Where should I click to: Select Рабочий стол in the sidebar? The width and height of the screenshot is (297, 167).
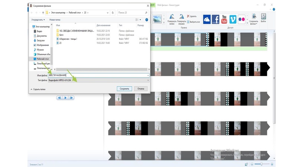coord(42,59)
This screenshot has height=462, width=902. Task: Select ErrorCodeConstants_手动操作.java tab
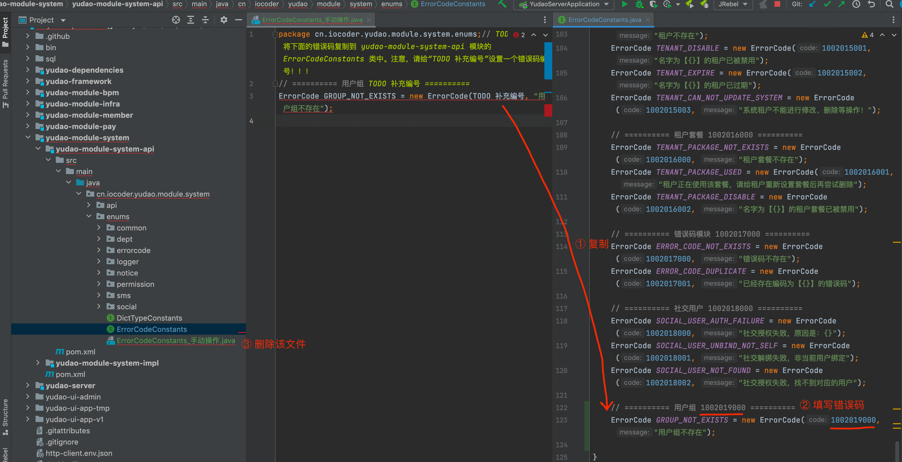click(x=309, y=20)
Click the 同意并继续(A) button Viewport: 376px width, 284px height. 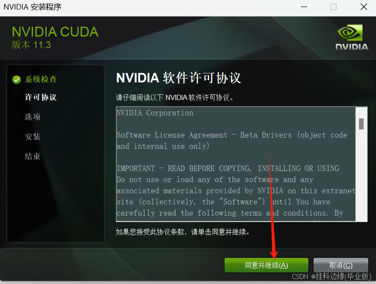coord(266,265)
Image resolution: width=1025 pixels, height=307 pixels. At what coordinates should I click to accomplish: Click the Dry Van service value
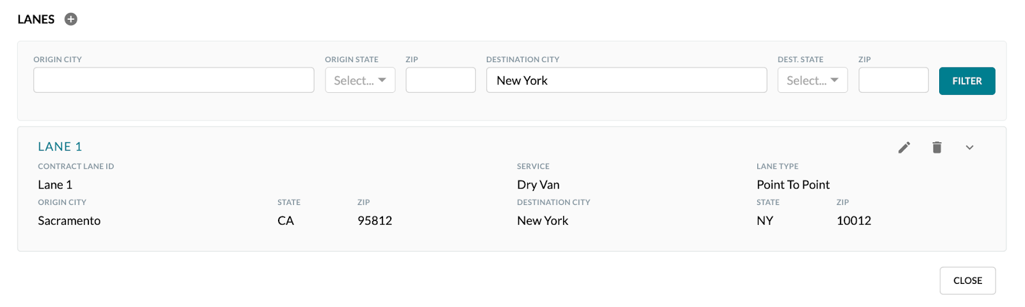pyautogui.click(x=538, y=185)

[WORK TO COMPLETE] A word-for-word repeat of the lines from the line with "Image resolution: width=1025" to the last line of the data, both ends included and pictures left out, is all that should appear.

[RESPONSE TO THE EXERCISE]
Image resolution: width=1025 pixels, height=307 pixels. At what coordinates should I click to accomplish: Click the Dry Van service value
pyautogui.click(x=538, y=185)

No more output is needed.